Om de effectiviteit van de inspanningen ter bestrijding van hybride bedreigingen te vergroten en de boodschap van eenheid tussen de EU-lidstaten en de bondgenoten van de Noord-Atlantische Verdragsorganisatie (NAVO) te versterken, is in de Gezamenlijke Verklaring van Warschau 19 van juli 2016 vastgesteld dat samenwerking bij het bestrijden van hybride bedreigingen een kerngebied is van de samenwerking tussen de EU en de NAVO. Op dit ogenblik heeft bijna één derde van alle gezamenlijke voorstellen voor samenwerking betrekking op hybride bedreigingen 20 . De hierboven beschreven oefeningen en het "EU Playbook 21 " worden dit jaar uitgebouwd, waarbij de samenwerking verder wordt verdiept.
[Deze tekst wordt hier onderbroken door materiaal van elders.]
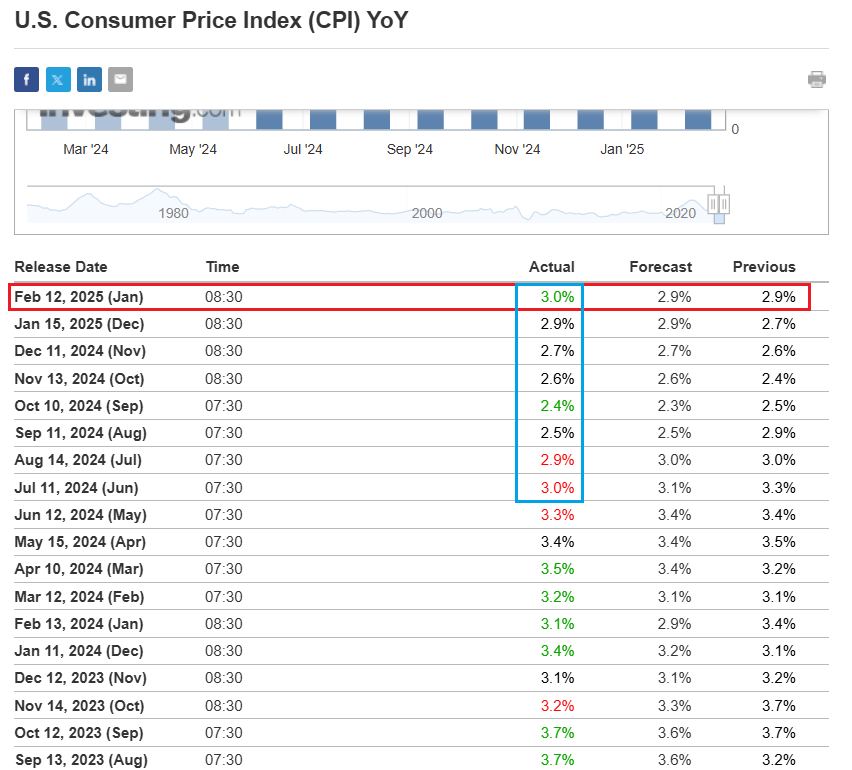The width and height of the screenshot is (852, 770).
Task: Click the Actual column header
Action: tap(551, 267)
3.Krachtiger reageren op de evoluerende bedreigingen

3.1.Situationeel bewustzijn - verbeterde capaciteit om hybride bedreigingen op te sporen

Inspanningen om hybride bedreigingen te bestrijden, moeten worden geschraagd door een capaciteit om kwaadwillige cyberactiviteiten en de bronnen daarvan, zowel intern als extern, op te sporen en de mogelijke verbanden tussen ogenschijnlijk niet met elkaar in verband staande gebeurtenissen te begrijpen. Daartoe is het van essentieel belang dat gebruik wordt gemaakt van alle beschikbare gegevensstromen, met inbegrip van publiek beschikbare informatie.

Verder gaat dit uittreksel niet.